“Everything can be taken away from us when we disappear. In our lifetime, everything is lent to us. Everything”. Gianni Agnelli saw the inevitable. Fate decided otherwise, and he had battled with prostate cancer. 9 years ago today, the world lost one of its most important figures. A man with an extraordinary power that was often described in Italy with the joke of the Pope celebrating Mass in St.Peter’s Square, when a small kid would go on and ask his relatives who the man is with the skull cap next to Mr. Agnelli.
[artwork by Zafar Khudayberdiev / @bianconerifan]
Gianni Agnelli, so called for the only reason to distinguish him from his grandfather Giovanni Agnelli was also referred to as ‘l’avvocato” which in English means “the lawyer”, “the attorney”, because he had studied law even though he never practiced it.
Little do we know about his life. It’s being said Gianni remained a mystery in some of his characteristics even to his closest friends. He was outgoing and polite, in a way, that was one of his strategies of keeping people at a distance. He of course loved to have people around him, but even amidst them (in larger events) he was alone. Gianni as described by his friends, was never the one to ask for help with any problem, personal or business.
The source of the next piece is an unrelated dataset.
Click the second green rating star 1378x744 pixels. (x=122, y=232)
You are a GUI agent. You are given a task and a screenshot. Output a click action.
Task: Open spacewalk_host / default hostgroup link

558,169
He always refused to have bodyguards around him. He would usually say “They see too much, and talk too much as well”, despite the fact that terrorists in Italy were becoming a greater force than the state itself. One captured terrorist testified that he once had had Agnelli in his sights but was incapable of getting off a shot. Apparently, l’Avvocato was too fast for him. His power grew daily, the state itself back then was Gianni and his FIAT. People in Italy, and mainly his employees would use the slogan “Agnelli is Fiat, Fiat is Turin and Turin is Italy”. Agnelli had a fortune estimated at more than 2 Billion Dollars and probably much more. He controlled more than a quarter of Italy’s stock exchange, and a group of enterprises that employed around 360.000 workers. The other activities were newspapers and publishing, insurance companies, food companies, engineering and construction and among the many his “Prima Amore” Juventus Football Club. Most importantly, La Stampa and Corriere della Sera (two of Italy’s three most important newspapers) gave Agnelli the “extraordinary power”.